Training: for each class $k ∈ [C]$,
- relabel examples with class k as +1, and all others as −1
- train a binary classifier hk using this new dataset
Prediction: for a new example x
- ask each hk: does this belong to class k? (i.e. $h_k(\boldsymbol{x})$)
- randomly pick among all $k$’s s.t. hk(x) = +1.
Issue: will (probably) make a mistake as long as one of $h_k$ errs. when no classifier give positive we can pick the category gives the largest $h$
One-versus-one (OvO)
adv: finer resolution of different resolution
dis: more computational, less data for each classifier
Idea: train $\left(\begin{matrix}C \ 2\end{matrix}\right)$ binary classifiers to learn “is class k or k′?”.

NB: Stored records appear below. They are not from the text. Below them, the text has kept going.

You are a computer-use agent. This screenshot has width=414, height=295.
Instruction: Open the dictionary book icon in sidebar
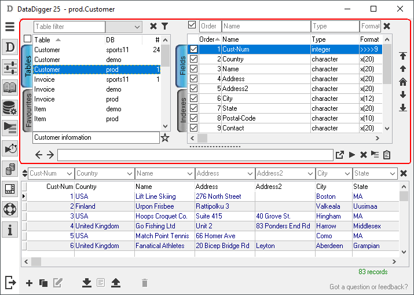(10, 88)
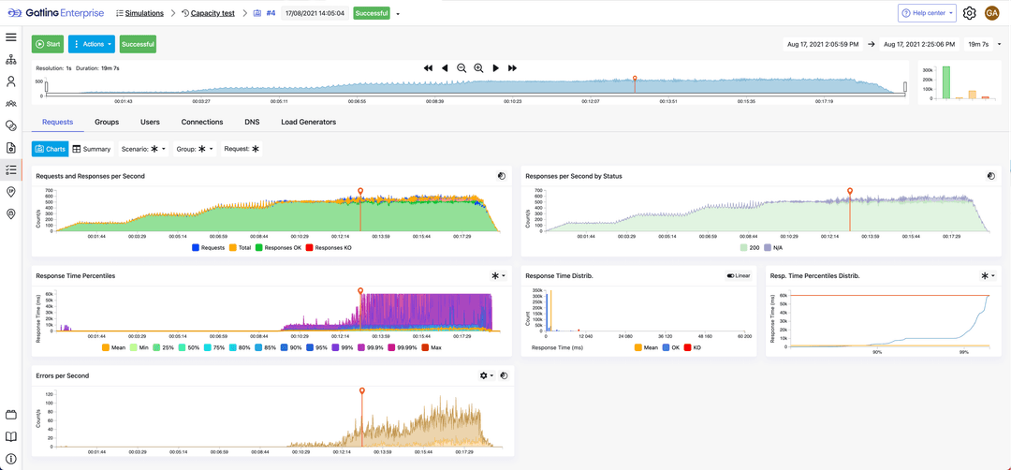Toggle Responses KO legend series
1011x470 pixels.
[329, 248]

Training: for each pair $(k, k’)$
- relabel examples with class k as +1 and examples with class k′ as −1
- discard all other examples (use the cases in $k$ or $k’$ )
- train a binary classifier h(k,k′) using this new dataset
Prediction: for a new example $\boldsymbol{x}$
- ask each classifier h(k,k′) to vote for either class k or k′
- predict the class with the most votes (break tie in some way)
More robust than one-versus-all, but slower in prediction.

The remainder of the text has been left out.